Across the whole listing, copy out every line that includes the string "radio".

§ Records for processing:
____
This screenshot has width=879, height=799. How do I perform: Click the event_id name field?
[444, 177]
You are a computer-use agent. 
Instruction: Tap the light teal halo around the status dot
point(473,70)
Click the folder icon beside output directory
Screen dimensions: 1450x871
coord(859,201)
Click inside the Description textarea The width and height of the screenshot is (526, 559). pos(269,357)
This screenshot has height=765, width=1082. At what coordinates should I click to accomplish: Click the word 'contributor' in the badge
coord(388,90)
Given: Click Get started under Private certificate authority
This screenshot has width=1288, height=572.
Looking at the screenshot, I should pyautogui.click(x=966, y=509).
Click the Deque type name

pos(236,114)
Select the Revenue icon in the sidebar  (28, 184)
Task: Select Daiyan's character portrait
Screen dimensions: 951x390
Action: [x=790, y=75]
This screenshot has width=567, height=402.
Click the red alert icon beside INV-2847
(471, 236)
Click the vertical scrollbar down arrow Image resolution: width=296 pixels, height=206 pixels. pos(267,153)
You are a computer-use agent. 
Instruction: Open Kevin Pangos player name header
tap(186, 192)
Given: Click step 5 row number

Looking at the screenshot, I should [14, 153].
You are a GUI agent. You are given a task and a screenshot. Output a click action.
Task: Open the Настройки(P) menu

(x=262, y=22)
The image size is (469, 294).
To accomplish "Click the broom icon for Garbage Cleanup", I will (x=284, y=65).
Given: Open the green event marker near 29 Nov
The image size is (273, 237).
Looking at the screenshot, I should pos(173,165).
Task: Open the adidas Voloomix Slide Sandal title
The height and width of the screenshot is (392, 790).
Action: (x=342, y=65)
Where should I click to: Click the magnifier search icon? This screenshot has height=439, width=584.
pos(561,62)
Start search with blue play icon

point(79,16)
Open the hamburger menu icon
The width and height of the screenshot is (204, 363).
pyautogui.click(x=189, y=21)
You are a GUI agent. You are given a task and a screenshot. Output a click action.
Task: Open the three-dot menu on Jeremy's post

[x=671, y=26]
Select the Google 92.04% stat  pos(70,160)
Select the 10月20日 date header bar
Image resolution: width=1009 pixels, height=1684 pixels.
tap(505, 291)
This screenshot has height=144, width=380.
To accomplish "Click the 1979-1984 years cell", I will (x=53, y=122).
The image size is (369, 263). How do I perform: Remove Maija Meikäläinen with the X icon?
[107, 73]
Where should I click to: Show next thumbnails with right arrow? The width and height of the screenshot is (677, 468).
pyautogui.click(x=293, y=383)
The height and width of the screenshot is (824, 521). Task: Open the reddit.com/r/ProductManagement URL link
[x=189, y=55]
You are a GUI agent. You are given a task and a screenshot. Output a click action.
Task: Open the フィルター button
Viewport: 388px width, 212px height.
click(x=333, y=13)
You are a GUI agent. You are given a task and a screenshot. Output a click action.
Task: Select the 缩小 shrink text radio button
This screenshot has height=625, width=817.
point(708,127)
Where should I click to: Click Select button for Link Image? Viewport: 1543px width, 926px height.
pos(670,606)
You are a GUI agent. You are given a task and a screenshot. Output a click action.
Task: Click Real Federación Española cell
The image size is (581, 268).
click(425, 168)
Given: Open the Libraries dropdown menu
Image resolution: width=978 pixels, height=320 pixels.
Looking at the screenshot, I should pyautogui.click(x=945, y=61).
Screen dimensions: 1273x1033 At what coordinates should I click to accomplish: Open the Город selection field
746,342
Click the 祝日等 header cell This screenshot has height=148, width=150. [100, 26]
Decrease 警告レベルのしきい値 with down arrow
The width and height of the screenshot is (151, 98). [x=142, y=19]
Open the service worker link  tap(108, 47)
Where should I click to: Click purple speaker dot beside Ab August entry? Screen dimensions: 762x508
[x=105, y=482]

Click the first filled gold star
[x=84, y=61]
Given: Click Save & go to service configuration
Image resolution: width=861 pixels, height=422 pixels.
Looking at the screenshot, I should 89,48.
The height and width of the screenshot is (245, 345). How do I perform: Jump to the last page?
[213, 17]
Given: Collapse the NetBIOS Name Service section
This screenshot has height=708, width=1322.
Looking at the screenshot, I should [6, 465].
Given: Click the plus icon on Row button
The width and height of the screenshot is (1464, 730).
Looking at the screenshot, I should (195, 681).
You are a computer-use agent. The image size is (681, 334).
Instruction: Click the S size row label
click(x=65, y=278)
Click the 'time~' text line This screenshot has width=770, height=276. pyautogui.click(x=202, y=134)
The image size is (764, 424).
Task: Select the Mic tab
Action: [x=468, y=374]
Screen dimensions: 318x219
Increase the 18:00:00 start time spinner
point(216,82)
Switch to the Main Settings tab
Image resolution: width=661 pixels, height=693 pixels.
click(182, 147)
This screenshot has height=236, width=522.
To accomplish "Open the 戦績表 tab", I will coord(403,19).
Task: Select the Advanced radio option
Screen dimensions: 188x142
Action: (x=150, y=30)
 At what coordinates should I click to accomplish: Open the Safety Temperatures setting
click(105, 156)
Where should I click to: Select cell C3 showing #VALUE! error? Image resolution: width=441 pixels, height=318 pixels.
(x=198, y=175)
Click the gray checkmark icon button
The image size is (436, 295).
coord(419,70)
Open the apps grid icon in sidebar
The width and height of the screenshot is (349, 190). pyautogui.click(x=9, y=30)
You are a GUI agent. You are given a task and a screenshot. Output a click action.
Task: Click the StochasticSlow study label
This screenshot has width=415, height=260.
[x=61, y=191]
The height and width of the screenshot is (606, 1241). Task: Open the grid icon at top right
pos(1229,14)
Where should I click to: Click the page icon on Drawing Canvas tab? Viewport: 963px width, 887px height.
____
§ Exercise solution:
Task: Select the 缩小 shrink text radio button
Task: Select the Advanced radio option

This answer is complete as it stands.